Relying on Richie, the district court granted summary judgment to Someplace Safe and Jorud on the defamation per se claims, finding that Maethner did not prove actual damages and could not recover presumed damages because he failed to establish a genuine issue of material fact on malice. The Court of Appeals reversed, holding that Maethner’s claims of defamation per se are “actionable without proof of actual damages” because Richie’s actual malice standard only applied to media defendants. The Supreme Court, however, rejected the appellate court’s interpretation that Richie’s holding is limited to media defendants. While the Court recognized that Richie did rely on the fact that one of the defendants was a member of the media, it stressed that it also noted in Richie that “the matters at issue were ones of public concern” and that it “applied the same rule on presumed damages to the attorney defendant [in Richie] as [it] did to the media defendant.”
In reversing the Court of Appeals’ decision, the Minnesota Supreme Court relied heavily on U.S. Supreme Court precedent, Gertz v. Robert Welch, Inc., 418 U.S. 323 (1974), and Dun & Bradstreet, Inc. v. Greenmoss Builders, Inc., 472 U.S. 749 (1985). In Gertz, the U.S. Supreme Court required proof of actual malice for a private plaintiff to recover presumed damages for a defamation claim against a media defendant. The Minnesota Supreme Court explained that, in Dun & Bradstreet, Inc., the Court limited the Gertz ruling by permitting presumed damages without actual malice only where the defamatory statements did not involve matters of public concern. In a somewhat troubling footnote for media defendants, the Court also wondered whether Dun & Bradstreet limited Gertz’s holding that states may impose any standard of liability, “so long as they do not impose liability without fault.” The Court noted that the parties did not raise the issue of whether a showing of fault is required only in those cases involving a matter of public concern and thus “reserve[d] for another day” the question whether plaintiffs must “prove negligence in all defamation cases, or whether that requirement is limited to defamation cases that involve matters of public concern.”
In any event, taking Gertz and Dun & Bradstreet in consideration, the Minnesota Supreme Court reasoned that “the proper focus regarding the availability of presumed damages is not on the status of the defendant as a media or nonmedia defendant.
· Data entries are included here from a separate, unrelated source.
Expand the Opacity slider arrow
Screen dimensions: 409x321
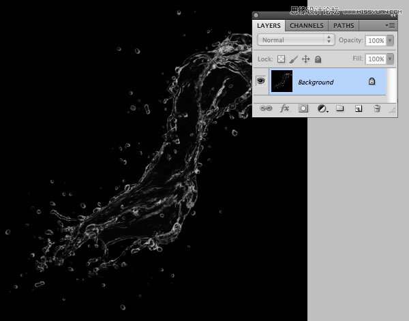(390, 40)
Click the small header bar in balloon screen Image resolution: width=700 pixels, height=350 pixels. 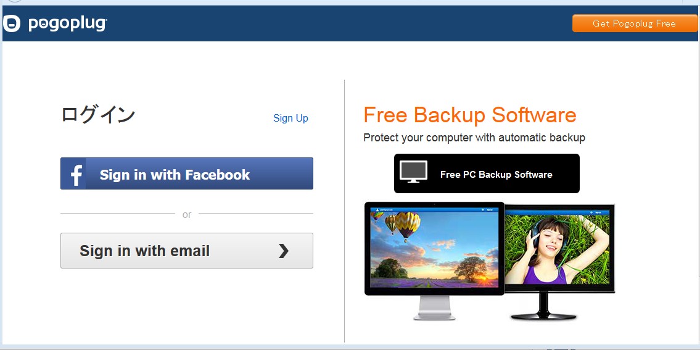click(434, 209)
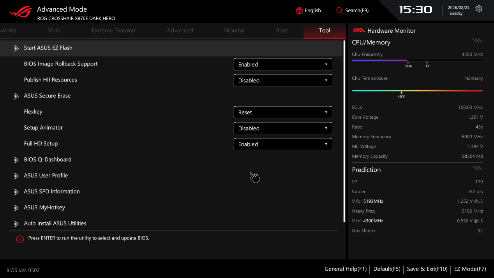Image resolution: width=494 pixels, height=278 pixels.
Task: Open the Flexkey dropdown
Action: pyautogui.click(x=282, y=113)
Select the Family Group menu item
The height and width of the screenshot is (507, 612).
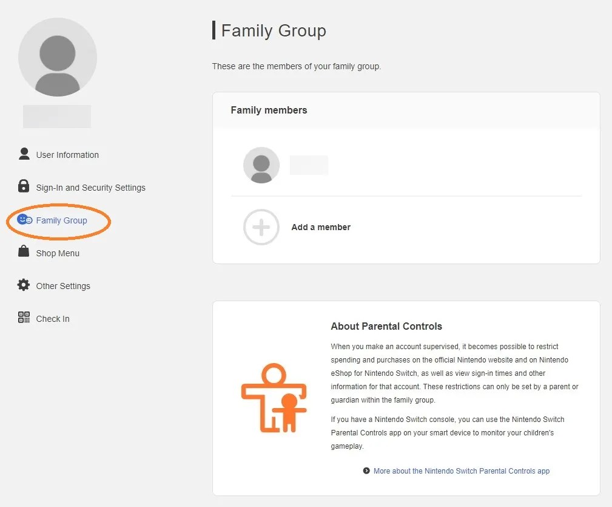(x=61, y=220)
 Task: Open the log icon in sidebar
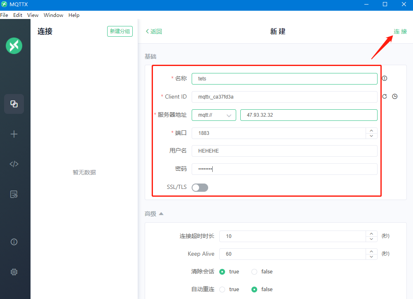14,194
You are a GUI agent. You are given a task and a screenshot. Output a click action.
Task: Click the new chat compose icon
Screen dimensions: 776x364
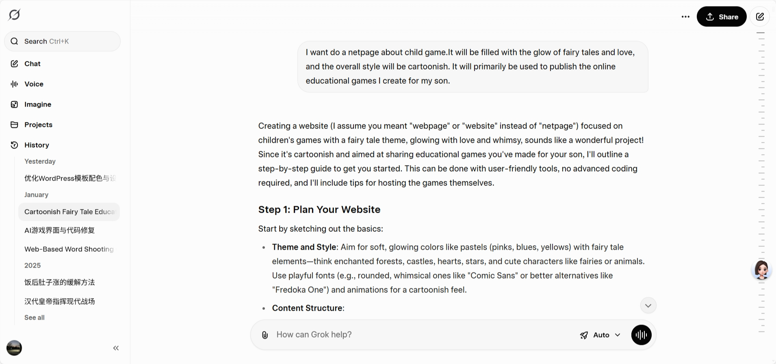[x=760, y=17]
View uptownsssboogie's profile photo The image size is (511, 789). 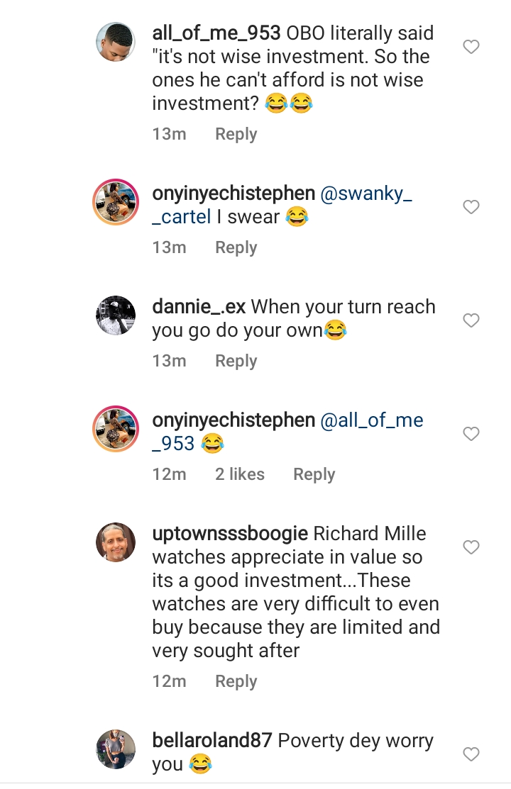coord(115,542)
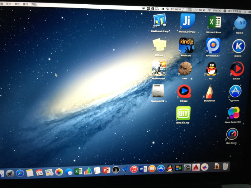The height and width of the screenshot is (188, 251).
Task: Click Safari compass in the Dock
Action: coord(20,173)
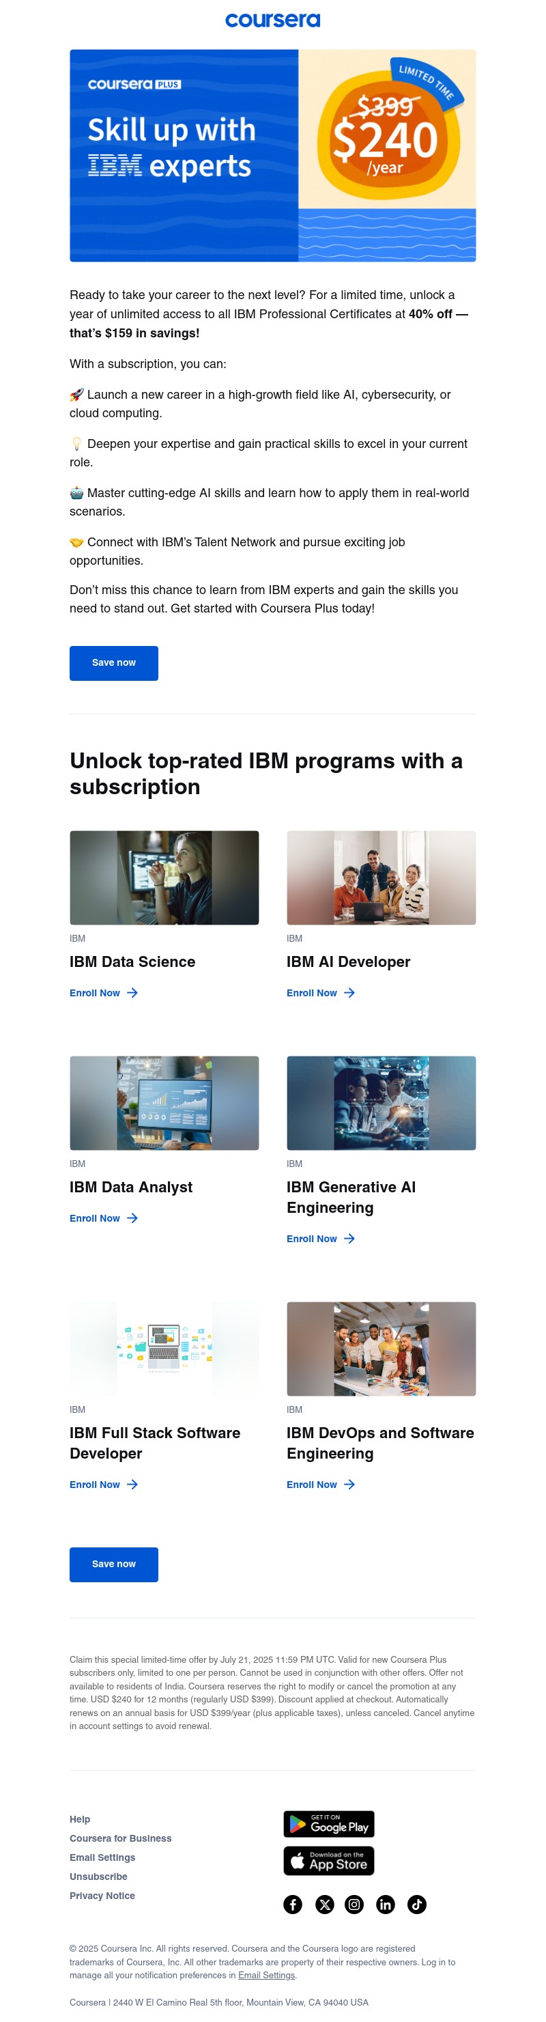Click the Coursera logo at the top
Viewport: 546px width, 2022px height.
[273, 20]
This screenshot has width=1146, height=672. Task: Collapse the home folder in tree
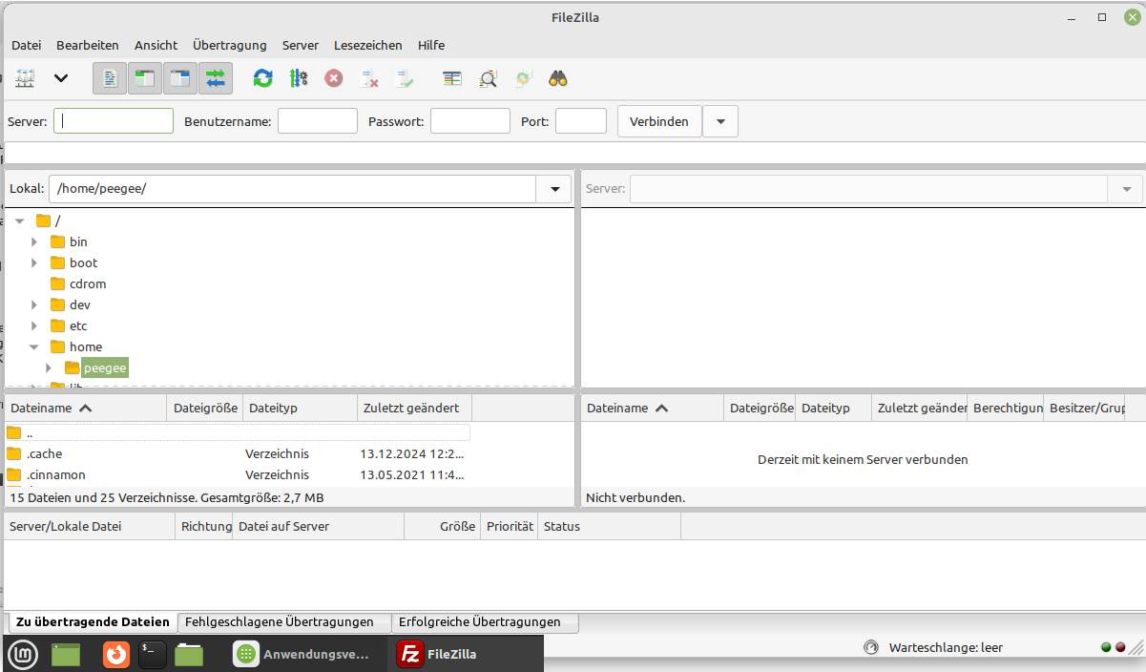point(33,347)
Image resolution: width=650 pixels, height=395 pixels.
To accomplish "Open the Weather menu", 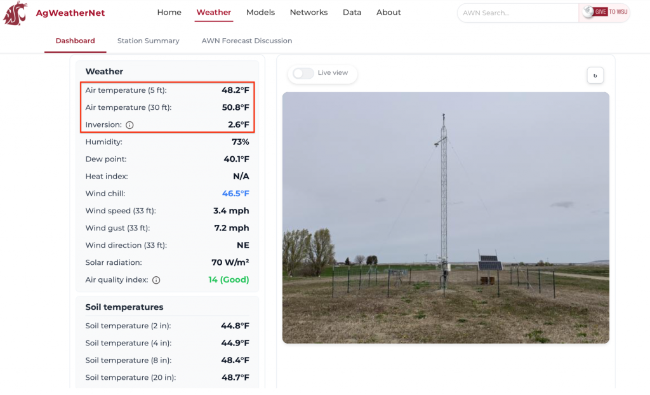I will (x=213, y=12).
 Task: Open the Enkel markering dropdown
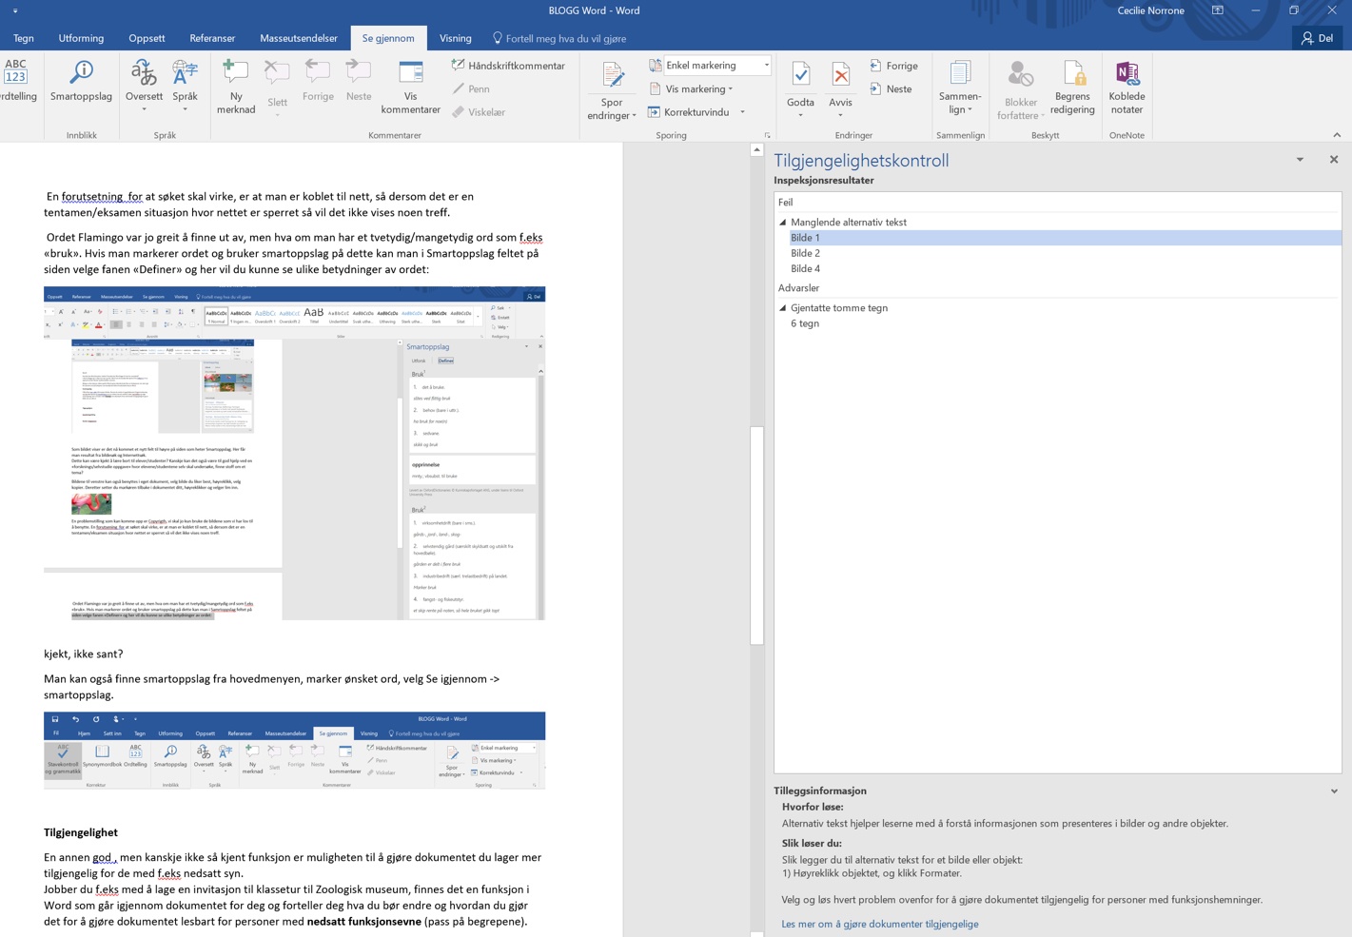tap(766, 66)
Rather the dispositive inquiry is whether the matter at issue is one of public concern.” Applying this rule to Maethner, the Court stated that while the media/nonmedia status of the defendant is not determinative of the applicability of the actual malice standard, whether a “defendant is a member of the media may be relevant to determining whether a matter is one of public concern.” The Court, here however, did not rule on whether the challenged statements involved a matter of public concern because neither the District Court nor the Court of Appeals decided or reached this issue. The Court, therefore, remanded that issue to the District Court to rule in the first instance whether challenged the statements involve a matter of public or private concern. (On remand, only claims against Jorud remain, as the Court went on to conclude that Maethner had not created an issue of fact as to negligence by Someplace Safe.)